Number strings depend on particular models that are powerful tools for student thinking. Students should always be introduced to models through a context. Models begin as representations of a context, then representations of strategies, and then finally become tools for thinking.

Here are some critical models for fractions, decimals and percents.

**Double Number Line**

This number line is developed in the early elementary grades through investigations with linear measurement[1] that gradually transition to a generalized open number line (only marked where you use it). For rational numbers, the number line can have equivalencies, as in a race, where the halfway point is 50% and 1/2. It is developed through the context of a bike race[2] or a fuel gauge,[3] or a cross country trip.[4]

**Array**

This powerful tool for multiplication and division is all around us: fruit boxes, windows of skyscrapers, tiles on the floor. For division with the array, try the soda machine problem in *The Teachers’ Lounge*.[5] For multiplication with fractions, try *Exploring Parks and Playgrounds*. [6]

**Ratio table**

The ratio table is a flexible tool that kids can use in understanding rational numbers, algebra, etc. Once it is a tool for thinking, kids can use it to make moves that make sense for them, often beginning with doubling or halving and then gradually making bigger moves. In *The Big Dinner*,[7] kids in grades 3 are introduced to the ratio table, including decimals, when they plan a big dinner. The model is further developed in *Field Trips and Fund-Raisers[8]*and *Best Buys, Ratios and Rates*.[9] It is a very helpful tool for multiplication, and division.

**Money**

Using money to help kids see equivalencies is a powerful strategy for operations with rational numbers. It is one of the focus models in adding and subtracting fractions.[10]

**Clock**

Time can be another powerful tool in building kid’s understanding of equivalencies: How much of an hour is 30 minutes? What is 1/3^{rd} of an hour? It is also a model for adding and subtracting fractions.[11]

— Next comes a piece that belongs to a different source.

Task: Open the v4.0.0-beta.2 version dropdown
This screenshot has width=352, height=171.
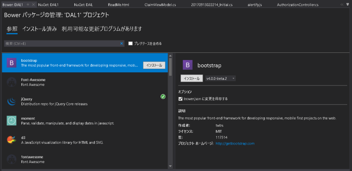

[1] Fosnot, C. T. (2008). *Measuring for the Art Show: Addition on the Open Number Line*. Heinemann Press.

[2] Fosnot (2007). *Field Trips and Fund-Raisers; Introducing Fractions.* Heinemann. (Two week unit)

[3] Jacob & Fosnot (2007). *Best Buys, Ratios and Rates.* Heinemann. (Two week unit)

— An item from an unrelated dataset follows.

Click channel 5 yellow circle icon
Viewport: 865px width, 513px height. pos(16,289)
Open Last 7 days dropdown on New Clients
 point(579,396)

[4] Jacob & Fosnot (2007). *Best Buys, Ratios and Rates.* Heinemann. (Two week unit)

[5] Fostnot & Natale (2007). *The Teachers’ Lounge; Place Value and Division. *Heinemann. (Two week unit)

[6] Tarlow-Hellman & Fosnot (2007). *Exploring Parks and* *Playgrounds; Multiplication and Division with Fractions .* Heinemann. (Two week unit)

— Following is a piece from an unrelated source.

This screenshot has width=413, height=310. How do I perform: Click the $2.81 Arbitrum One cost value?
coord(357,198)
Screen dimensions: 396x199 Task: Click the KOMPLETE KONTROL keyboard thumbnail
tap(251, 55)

[7] Fosnot (2007). *The Big Dinner; Multiplication with the Ratio Table.* Heinemann. (Two week unit)

[8] Fosnot (2007). *Field Trips and Fund-Raisers; Introducing Fractions.* Heinemann. (Two week unit)

[9] Jacob & Fosnot (2007). *Best Buys, Ratios and Rates.* Heinemann. (Two week unit)

[10] Imm, Fosnot, & Uittenbogaard (2007). *Minilessons for Operations with Fractions, Decimals and Percents.* Heinemann.

[11] Imm, Fosnot, & Uittenbogaard (2007). *Minilessons for Operations with Fractions, Decimals and Percents.* Heinemann.